A Assembleia Legislativa de Mato Grosso (ALMT) aprovou nesta quarta-feira (29/10) o projeto que susta os efeitos de contratos de crédito consignado e outras operações financeiras firmadas com servidores públicos estaduais em desacordo com a legislação vigente. A medida foi aprovada após a Comissão de Constituição, Justiça e Redação (CCJR) rejeitar o parecer contrário ao texto, que é de autoria dos deputados Wilson Santos (PSD) e Janaína Riva (MDB).
O relator da proposta, deputado Diego Guimarães (Republicanos), manifestou voto contrário à aprovação. Ele reconheceu a gravidade das irregularidades envolvendo os cartões consignados e concordou com o objetivo político do projeto, mas defendeu que a comissão deveria se limitar à análise técnica e jurídica.
“A CCJR deve se ater aos aspectos de legalidade e constitucionalidade. Por isso, apresentei parecer contrário ao texto”, afirmou Guimarães, que também rejeitou a emenda nº 1 apresentada por lideranças partidárias.
O presidente da CCJR, deputado Eduardo Botelho (União), defendeu a aprovação da proposta e destacou que o problema foi agravado pela falta de controle do Estado sobre as instituições financeiras.

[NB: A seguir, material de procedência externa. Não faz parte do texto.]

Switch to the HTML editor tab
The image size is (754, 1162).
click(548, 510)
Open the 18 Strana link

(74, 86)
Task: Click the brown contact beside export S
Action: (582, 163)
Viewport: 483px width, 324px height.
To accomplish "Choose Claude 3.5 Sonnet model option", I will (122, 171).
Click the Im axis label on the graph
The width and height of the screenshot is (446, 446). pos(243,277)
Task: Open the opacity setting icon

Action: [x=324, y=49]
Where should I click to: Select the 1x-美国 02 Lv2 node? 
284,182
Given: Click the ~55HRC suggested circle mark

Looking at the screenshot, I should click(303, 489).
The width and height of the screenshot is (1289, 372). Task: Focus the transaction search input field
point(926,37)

“Houve um descontrole que permitiu abusos. Servidores se endividaram com juros altíssimos. Algumas empresas chegaram a comprar dívidas de outras e prolongar prazos, aumentando ainda mais o prejuízo”, afirmou.
Autor do projeto, o deputado Wilson Santos (PSD) fez duras críticas ao sistema de crédito consignado oferecido aos servidores e lembrou que as irregularidades já haviam sido alvo de uma CPI instaurada em 2018 pela própria Assembleia.

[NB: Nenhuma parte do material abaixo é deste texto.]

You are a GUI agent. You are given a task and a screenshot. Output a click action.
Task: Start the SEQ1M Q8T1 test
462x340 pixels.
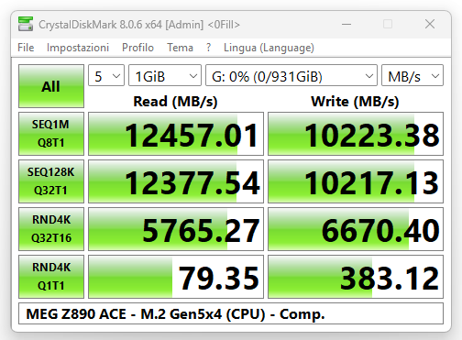[51, 134]
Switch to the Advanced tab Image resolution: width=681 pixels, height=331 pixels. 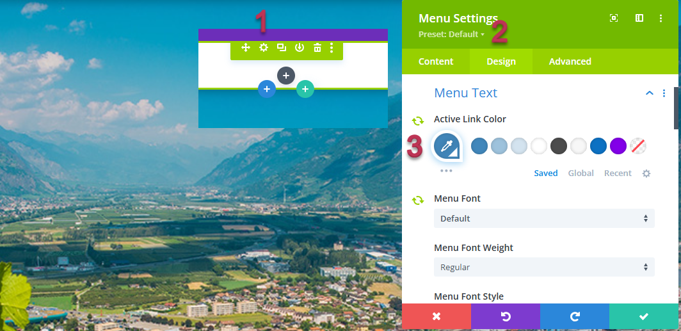pyautogui.click(x=570, y=61)
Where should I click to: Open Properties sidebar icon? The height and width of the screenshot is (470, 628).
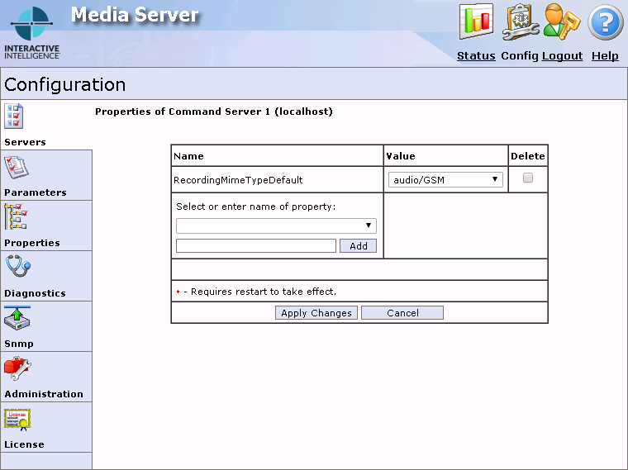pyautogui.click(x=17, y=217)
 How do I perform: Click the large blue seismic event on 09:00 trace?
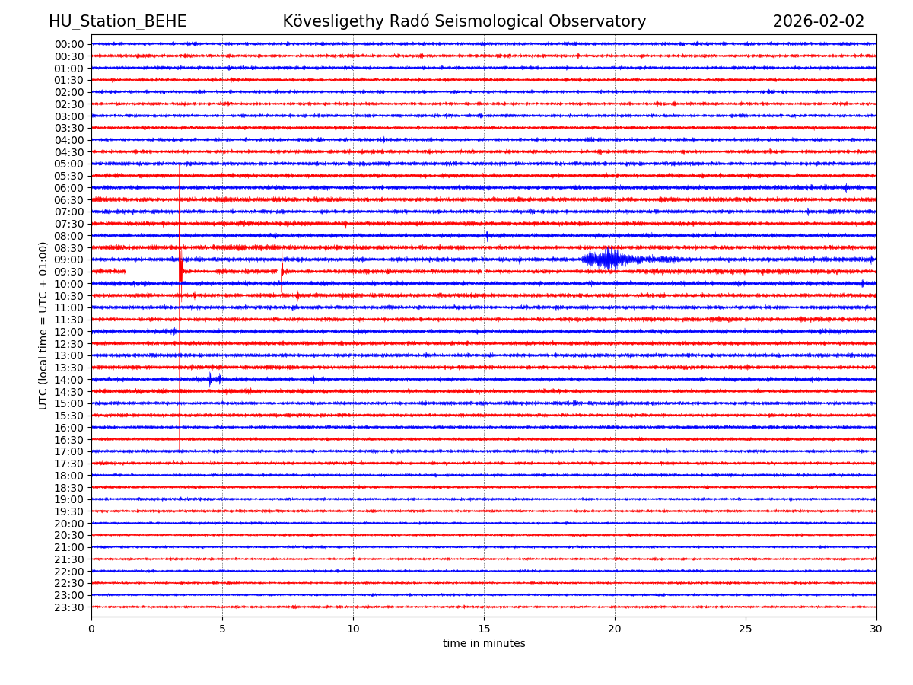[609, 260]
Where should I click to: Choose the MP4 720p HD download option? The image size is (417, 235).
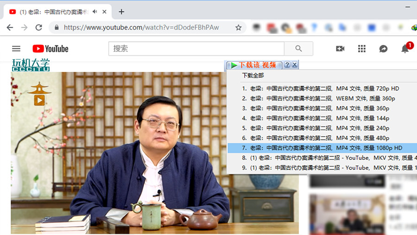click(320, 89)
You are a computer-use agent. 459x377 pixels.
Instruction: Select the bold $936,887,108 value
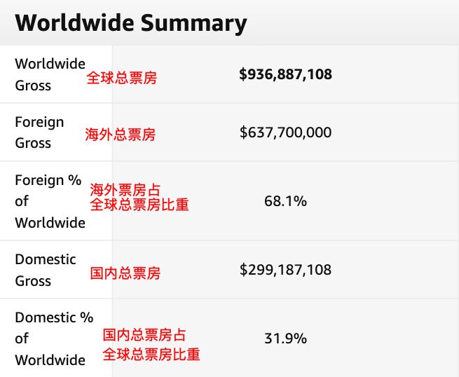(285, 74)
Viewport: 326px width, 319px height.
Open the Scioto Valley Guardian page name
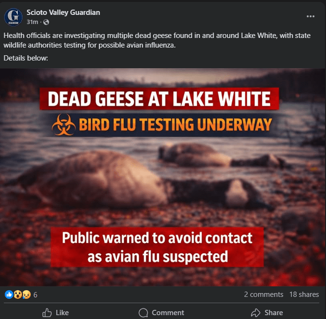(63, 12)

“Os servidores públicos de Mato Grosso foram vítimas de um verdadeiro estupro coletivo praticado por bancos e sociedades de crédito. Em 2018, propusemos uma lei para regular o setor, fixando limites de juros e regras para o credenciamento das instituições. O projeto foi vetado, o veto derrubado, mas depois a lei caiu no Supremo”, relatou.
Segundo ele, após a decisão do STF que considerou a norma inconstitucional, o mercado de crédito ficou sem controle e mais de 30 instituições passaram a oferecer empréstimos e cartões de benefício com juros “exorbitantes e criminosos”, levando muitos servidores a se desfazer de bens para quitar dívidas.
Além da votação, a reunião extraordinária da CCJR foi marcada pelo pedido de vista do deputado Diego Guimarães ao Projeto de Lei nº 1360/2025, de autoria do Poder Executivo, que prorroga até 31 de dezembro de 2032 o Programa de Incentivo ao Algodão de Mato Grosso (Proalmat). O parlamentar justificou a solicitação afirmando que o tema requer análise detalhada por ser estratégico para o setor agrícola estadual.